The Avengers’ Japanese Release Ignites Controversy


In preparation for The Avengers opening this month in Japan, the film’s marketing team has come up with an ad campaign that has some people very upset, and rightfully so: in Japanese, the film’s tagline is 日本よ、これが映画だ, translated as “Hey Japan, this is a movie”. While that sentence might seem utterly inoffensive, for a few prominent voices in Japan, it’s a phrase loaded with notions of cultural and cinematic superiority. Hey Mary Sue readers, this is a blog, hit the jump to find out more!

According to journalist Takashi Odajima, the tagline cultural imperialism and a deep sense of superiority — it would be like colonialists saying ”Hey native people, this is culture,” or The New York Times saying “Hey Japan, this is journalism.” Other folks, particularly 2ch users, Japan’s largest textboard, cautioned against being upset, fearing that it would show an inferiority complex, or that Japan was easily upset by a tagline “likely thought up by a Japanese person.”

In reality, both reactions speak to how bad the tagline is: it’s flippant, snotty, and it’s awful that Japanese folks have to worry about seeming overly sensitive about it. Honestly, who thought of this tag? It seems to be assuming so many erroneous things, namely that 1) Japan has never heard of The Avengers, 2) Japan doesn’t produce real movies, and 3) The Avengers is such a good film, it needs no introduction.

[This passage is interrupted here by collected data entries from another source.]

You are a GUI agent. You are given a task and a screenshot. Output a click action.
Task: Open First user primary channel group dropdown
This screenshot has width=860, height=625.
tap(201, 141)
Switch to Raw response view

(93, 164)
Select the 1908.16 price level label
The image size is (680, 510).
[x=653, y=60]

And hey, it is a good film. But is it good enough to subvert the conventions of cinema and foreign film exchange? To put it in perspective, if Japan released a movie that was a big hit overseas and marketed it to us in a similar way, I have no doubt in my mind that the Internet would be blowing up over a disrespect for American cinema and culture, and frankly, a disrespect for our capacity to enjoy foreign films.

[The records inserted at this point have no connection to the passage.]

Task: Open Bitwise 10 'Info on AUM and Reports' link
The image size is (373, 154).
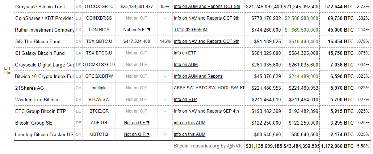Action: 198,76
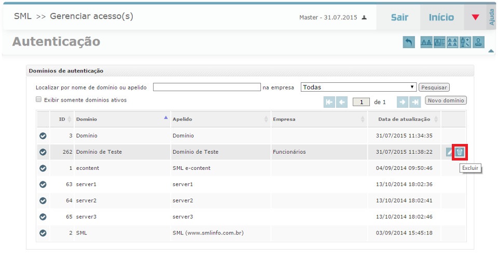Click the Novo domínio button
498x262 pixels.
[x=446, y=100]
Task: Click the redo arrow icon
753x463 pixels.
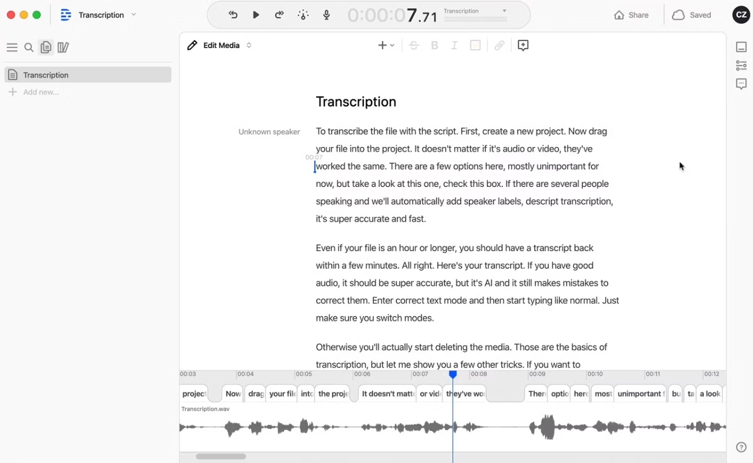Action: tap(279, 15)
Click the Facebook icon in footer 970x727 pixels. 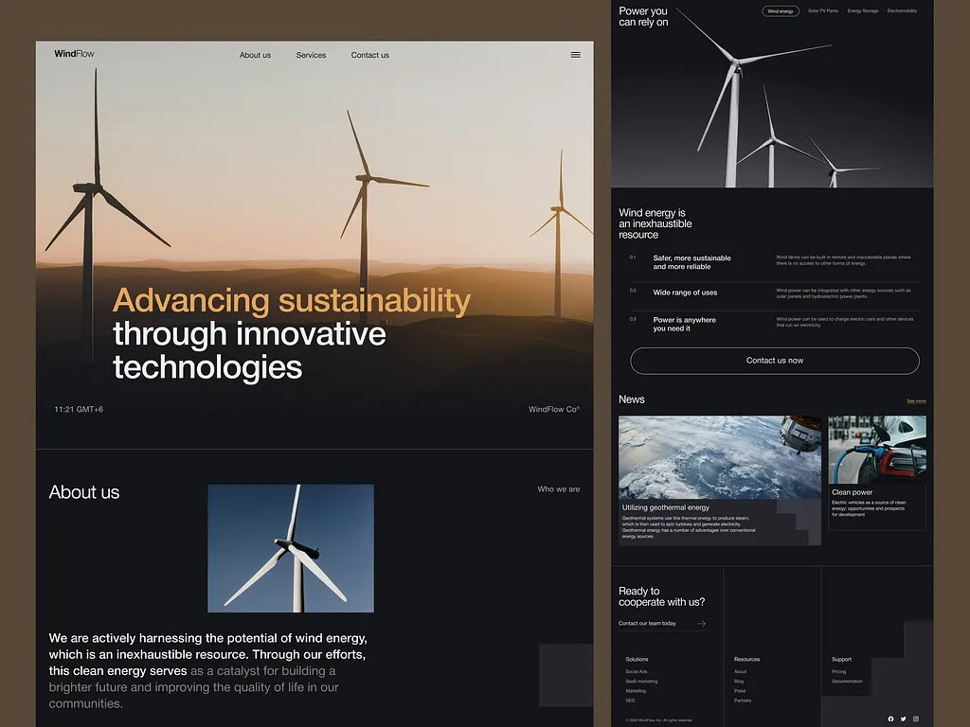tap(890, 718)
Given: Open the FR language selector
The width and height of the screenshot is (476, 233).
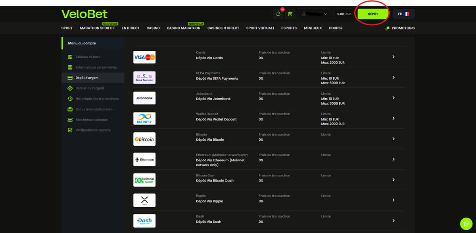Looking at the screenshot, I should click(x=403, y=14).

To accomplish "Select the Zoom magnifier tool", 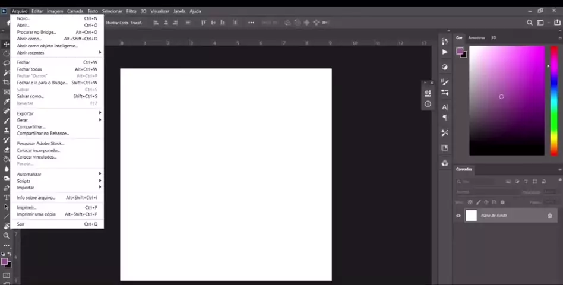I will [6, 236].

So, let’s blow up about it, or at least talk about it, but the right way. One of the great things about global cinema is the ability to connect and relate to other nations and cultures while still understanding the global and historical context that we all live in — I think Japan would have enjoyed The Avengers immensely, without movie executives evoking Western cultural imperialism in their ad campaigns.

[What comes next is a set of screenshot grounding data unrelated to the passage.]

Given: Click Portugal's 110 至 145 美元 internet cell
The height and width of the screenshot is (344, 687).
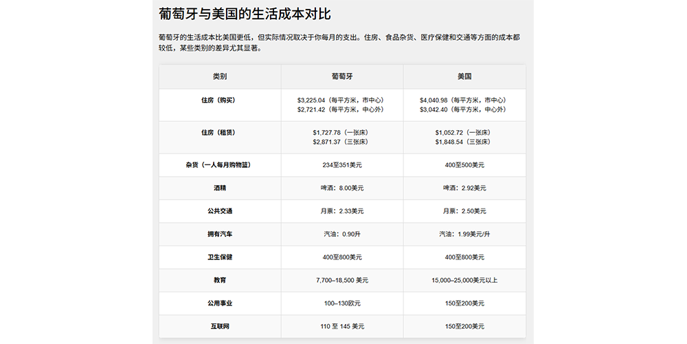Looking at the screenshot, I should coord(341,326).
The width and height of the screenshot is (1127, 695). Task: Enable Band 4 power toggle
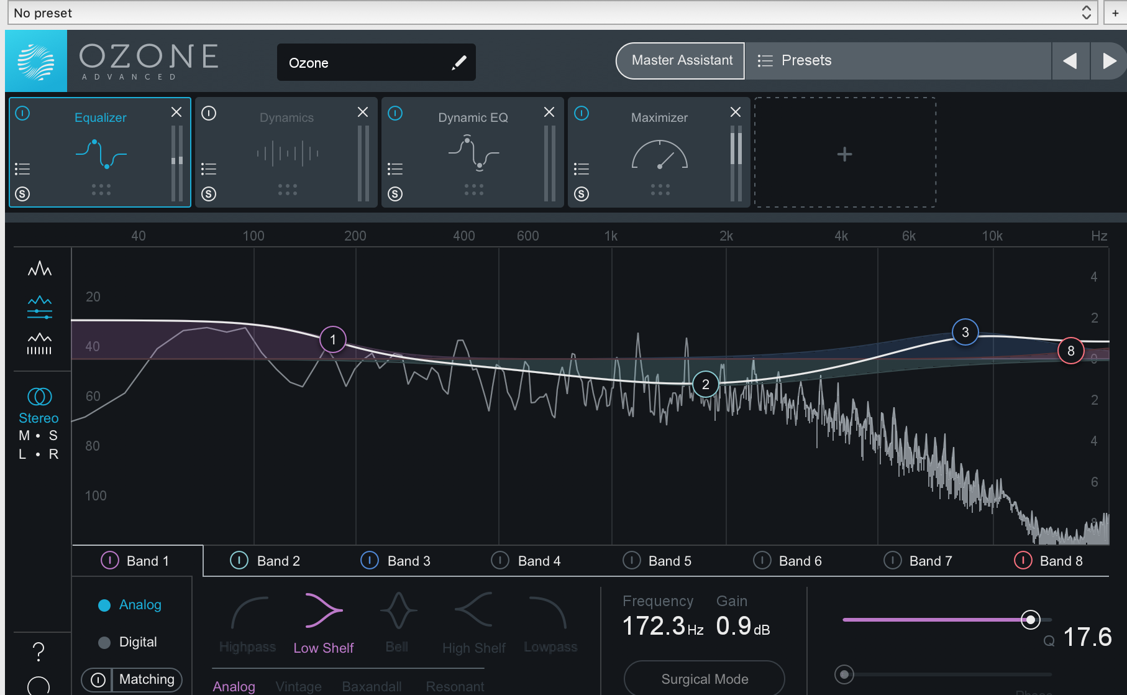500,561
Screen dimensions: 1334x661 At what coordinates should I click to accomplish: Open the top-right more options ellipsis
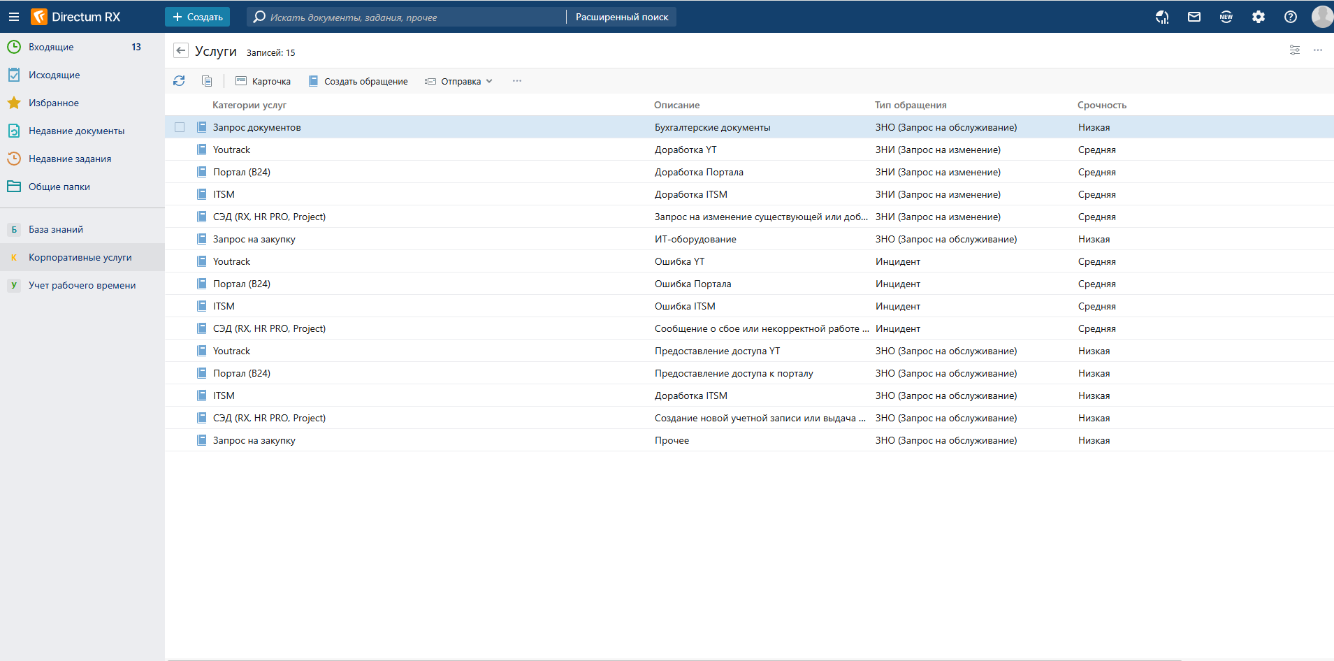[1317, 50]
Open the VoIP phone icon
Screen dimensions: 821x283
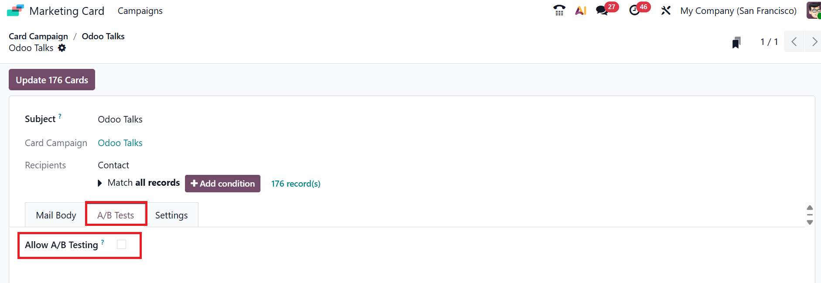click(559, 10)
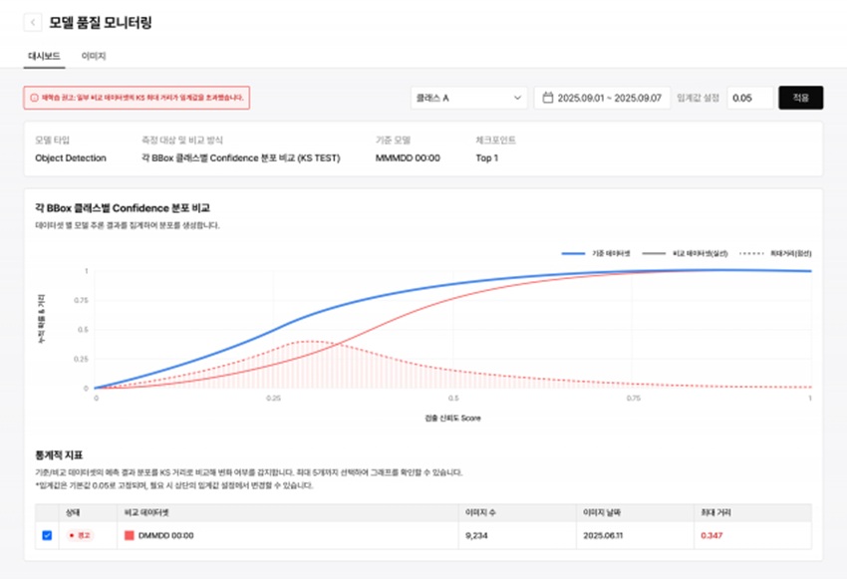Click the red 경고 status badge
Screen dimensions: 847x579
pyautogui.click(x=79, y=535)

Metal Gear Solid mastermind Hideo Kojima, who hasn’t publicly talked about the issue, tweeted a funny advertisement by the team behind Japanese film The Kirishima Thing: “Hey Hollywood, this is a Japanese movie”. While it’s great to maintain a sense of humor about the situation, I sincerely hope the next blockbusters to come out of our country roll back the offensive marketing campaign, lest we see “Hey Japan, this is the hero you deserve, but not the one you need right now.”

(via Kotaku.)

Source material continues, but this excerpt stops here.